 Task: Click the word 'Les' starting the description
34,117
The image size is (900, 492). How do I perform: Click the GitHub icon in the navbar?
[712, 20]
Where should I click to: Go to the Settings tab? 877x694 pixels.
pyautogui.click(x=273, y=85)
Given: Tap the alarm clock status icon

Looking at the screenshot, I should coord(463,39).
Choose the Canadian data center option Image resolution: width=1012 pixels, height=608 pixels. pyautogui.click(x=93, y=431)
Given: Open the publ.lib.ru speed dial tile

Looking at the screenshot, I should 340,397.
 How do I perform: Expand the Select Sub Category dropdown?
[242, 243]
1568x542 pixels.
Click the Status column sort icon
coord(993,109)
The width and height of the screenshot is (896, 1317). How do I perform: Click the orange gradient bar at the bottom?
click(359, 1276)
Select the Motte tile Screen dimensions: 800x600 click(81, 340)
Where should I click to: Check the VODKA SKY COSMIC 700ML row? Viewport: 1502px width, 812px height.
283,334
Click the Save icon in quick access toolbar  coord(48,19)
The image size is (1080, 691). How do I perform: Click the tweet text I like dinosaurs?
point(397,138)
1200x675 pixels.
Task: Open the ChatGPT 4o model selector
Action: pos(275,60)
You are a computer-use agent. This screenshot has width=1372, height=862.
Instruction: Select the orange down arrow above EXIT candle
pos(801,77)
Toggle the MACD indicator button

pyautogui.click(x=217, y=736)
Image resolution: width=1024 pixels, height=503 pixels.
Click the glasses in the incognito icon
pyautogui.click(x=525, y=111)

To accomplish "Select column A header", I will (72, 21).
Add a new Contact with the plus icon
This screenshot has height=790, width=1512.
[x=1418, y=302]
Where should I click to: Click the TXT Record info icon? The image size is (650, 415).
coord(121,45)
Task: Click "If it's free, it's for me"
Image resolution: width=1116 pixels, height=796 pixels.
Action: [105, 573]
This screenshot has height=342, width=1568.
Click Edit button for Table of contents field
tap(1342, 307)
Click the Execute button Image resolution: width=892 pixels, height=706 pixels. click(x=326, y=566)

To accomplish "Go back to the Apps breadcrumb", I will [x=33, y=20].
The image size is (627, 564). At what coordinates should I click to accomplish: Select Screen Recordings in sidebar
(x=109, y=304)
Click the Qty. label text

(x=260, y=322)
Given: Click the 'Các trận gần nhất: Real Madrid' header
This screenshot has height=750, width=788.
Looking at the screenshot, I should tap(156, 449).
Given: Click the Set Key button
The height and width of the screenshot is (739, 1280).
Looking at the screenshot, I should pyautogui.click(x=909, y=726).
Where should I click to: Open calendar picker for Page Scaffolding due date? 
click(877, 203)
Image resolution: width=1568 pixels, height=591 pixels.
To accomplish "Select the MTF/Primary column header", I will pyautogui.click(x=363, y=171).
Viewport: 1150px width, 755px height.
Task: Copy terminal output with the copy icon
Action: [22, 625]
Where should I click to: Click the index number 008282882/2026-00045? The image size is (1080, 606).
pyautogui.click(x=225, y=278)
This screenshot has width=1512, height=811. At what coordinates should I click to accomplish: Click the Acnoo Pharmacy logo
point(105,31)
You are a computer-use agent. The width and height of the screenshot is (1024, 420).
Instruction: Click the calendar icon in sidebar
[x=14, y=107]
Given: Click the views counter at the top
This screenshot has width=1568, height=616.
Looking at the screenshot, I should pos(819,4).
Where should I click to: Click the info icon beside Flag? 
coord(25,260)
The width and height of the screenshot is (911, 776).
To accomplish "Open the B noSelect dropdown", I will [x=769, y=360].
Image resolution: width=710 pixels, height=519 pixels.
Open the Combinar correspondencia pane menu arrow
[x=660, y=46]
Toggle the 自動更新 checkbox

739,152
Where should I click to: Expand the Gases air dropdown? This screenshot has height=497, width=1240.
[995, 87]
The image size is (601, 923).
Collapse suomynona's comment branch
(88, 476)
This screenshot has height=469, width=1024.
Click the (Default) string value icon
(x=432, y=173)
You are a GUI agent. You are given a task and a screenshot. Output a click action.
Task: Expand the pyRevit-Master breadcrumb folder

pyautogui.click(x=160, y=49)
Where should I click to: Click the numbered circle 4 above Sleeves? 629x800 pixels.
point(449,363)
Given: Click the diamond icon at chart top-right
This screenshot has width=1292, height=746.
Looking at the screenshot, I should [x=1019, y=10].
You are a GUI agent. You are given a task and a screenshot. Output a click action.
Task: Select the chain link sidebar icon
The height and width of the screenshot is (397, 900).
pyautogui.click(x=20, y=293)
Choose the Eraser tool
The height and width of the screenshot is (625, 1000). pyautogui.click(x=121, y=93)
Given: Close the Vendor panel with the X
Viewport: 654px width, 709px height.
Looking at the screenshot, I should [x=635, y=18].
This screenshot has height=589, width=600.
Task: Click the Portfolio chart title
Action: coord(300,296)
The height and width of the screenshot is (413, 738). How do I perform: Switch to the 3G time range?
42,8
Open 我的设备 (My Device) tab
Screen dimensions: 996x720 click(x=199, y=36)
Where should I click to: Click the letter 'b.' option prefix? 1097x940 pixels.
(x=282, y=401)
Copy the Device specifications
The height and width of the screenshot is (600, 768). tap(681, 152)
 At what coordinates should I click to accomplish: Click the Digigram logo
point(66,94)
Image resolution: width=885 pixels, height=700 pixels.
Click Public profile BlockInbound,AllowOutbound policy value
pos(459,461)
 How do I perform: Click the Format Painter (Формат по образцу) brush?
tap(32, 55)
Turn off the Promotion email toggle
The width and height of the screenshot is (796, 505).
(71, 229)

- _TASK INSTRUCTIONS_
Starting at the first line and ending at the last, restate the material word for word.

- _ANSWER TO THIS EXERCISE_
 Task: Click the word 'Les' starting the description
34,117
The image size is (900, 492). How do I perform: Click the GitHub icon in the navbar?
[712, 20]
Where should I click to: Go to the Settings tab? 877x694 pixels.
pyautogui.click(x=273, y=85)
Given: Tap the alarm clock status icon

Looking at the screenshot, I should coord(463,39).
Choose the Canadian data center option Image resolution: width=1012 pixels, height=608 pixels. pyautogui.click(x=93, y=431)
Given: Open the publ.lib.ru speed dial tile

Looking at the screenshot, I should 340,397.
 How do I perform: Expand the Select Sub Category dropdown?
[242, 243]
1568x542 pixels.
Click the Status column sort icon
coord(993,109)
The width and height of the screenshot is (896, 1317). How do I perform: Click the orange gradient bar at the bottom?
click(359, 1276)
Select the Motte tile Screen dimensions: 800x600 click(81, 340)
Where should I click to: Check the VODKA SKY COSMIC 700ML row? Viewport: 1502px width, 812px height.
283,334
Click the Save icon in quick access toolbar  coord(48,19)
The image size is (1080, 691). How do I perform: Click the tweet text I like dinosaurs?
point(397,138)
1200x675 pixels.
Task: Open the ChatGPT 4o model selector
Action: pos(275,60)
You are a computer-use agent. This screenshot has width=1372, height=862.
Instruction: Select the orange down arrow above EXIT candle
pos(801,77)
Toggle the MACD indicator button

pyautogui.click(x=217, y=736)
Image resolution: width=1024 pixels, height=503 pixels.
Click the glasses in the incognito icon
pyautogui.click(x=525, y=111)

To accomplish "Select column A header", I will (72, 21).
Add a new Contact with the plus icon
This screenshot has height=790, width=1512.
[x=1418, y=302]
Where should I click to: Click the TXT Record info icon? The image size is (650, 415).
coord(121,45)
Task: Click "If it's free, it's for me"
Image resolution: width=1116 pixels, height=796 pixels.
Action: [105, 573]
This screenshot has height=342, width=1568.
Click Edit button for Table of contents field
tap(1342, 307)
Click the Execute button Image resolution: width=892 pixels, height=706 pixels. click(x=326, y=566)

To accomplish "Go back to the Apps breadcrumb", I will [x=33, y=20].
The image size is (627, 564). At what coordinates should I click to accomplish: Select Screen Recordings in sidebar
(x=109, y=304)
Click the Qty. label text

(x=260, y=322)
Given: Click the 'Các trận gần nhất: Real Madrid' header
This screenshot has height=750, width=788.
Looking at the screenshot, I should tap(156, 449).
Given: Click the Set Key button
The height and width of the screenshot is (739, 1280).
Looking at the screenshot, I should pyautogui.click(x=909, y=726).
Where should I click to: Open calendar picker for Page Scaffolding due date? 
click(877, 203)
Image resolution: width=1568 pixels, height=591 pixels.
To accomplish "Select the MTF/Primary column header", I will pyautogui.click(x=363, y=171).
Viewport: 1150px width, 755px height.
Task: Copy terminal output with the copy icon
Action: [22, 625]
Where should I click to: Click the index number 008282882/2026-00045? The image size is (1080, 606).
pyautogui.click(x=225, y=278)
This screenshot has width=1512, height=811. At what coordinates should I click to accomplish: Click the Acnoo Pharmacy logo
point(105,31)
You are a computer-use agent. The width and height of the screenshot is (1024, 420).
Instruction: Click the calendar icon in sidebar
[x=14, y=107]
Given: Click the views counter at the top
This screenshot has width=1568, height=616.
Looking at the screenshot, I should pos(819,4).
Where should I click to: Click the info icon beside Flag? 
coord(25,260)
The width and height of the screenshot is (911, 776).
To accomplish "Open the B noSelect dropdown", I will [x=769, y=360].
Image resolution: width=710 pixels, height=519 pixels.
Open the Combinar correspondencia pane menu arrow
[x=660, y=46]
Toggle the 自動更新 checkbox

739,152
Where should I click to: Expand the Gases air dropdown? This screenshot has height=497, width=1240.
[995, 87]
The image size is (601, 923).
Collapse suomynona's comment branch
(88, 476)
This screenshot has height=469, width=1024.
Click the (Default) string value icon
(x=432, y=173)
You are a GUI agent. You are given a task and a screenshot. Output a click action.
Task: Expand the pyRevit-Master breadcrumb folder

pyautogui.click(x=160, y=49)
Where should I click to: Click the numbered circle 4 above Sleeves? 629x800 pixels.
point(449,363)
Given: Click the diamond icon at chart top-right
This screenshot has width=1292, height=746.
Looking at the screenshot, I should [x=1019, y=10].
You are a GUI agent. You are given a task and a screenshot. Output a click action.
Task: Select the chain link sidebar icon
The height and width of the screenshot is (397, 900).
pyautogui.click(x=20, y=293)
Choose the Eraser tool
The height and width of the screenshot is (625, 1000). pyautogui.click(x=121, y=93)
Given: Close the Vendor panel with the X
Viewport: 654px width, 709px height.
Looking at the screenshot, I should [x=635, y=18].
This screenshot has height=589, width=600.
Task: Click the Portfolio chart title
Action: coord(300,296)
The height and width of the screenshot is (413, 738). How do I perform: Switch to the 3G time range?
42,8
Open 我的设备 (My Device) tab
Screen dimensions: 996x720 click(x=199, y=36)
Where should I click to: Click the letter 'b.' option prefix? 1097x940 pixels.
(x=282, y=401)
Copy the Device specifications
The height and width of the screenshot is (600, 768). tap(681, 152)
 At what coordinates should I click to accomplish: Click the Digigram logo
point(66,94)
Image resolution: width=885 pixels, height=700 pixels.
Click Public profile BlockInbound,AllowOutbound policy value
pos(459,461)
 How do I perform: Click the Format Painter (Формат по образцу) brush?
tap(32, 55)
Turn off the Promotion email toggle
The width and height of the screenshot is (796, 505).
(71, 229)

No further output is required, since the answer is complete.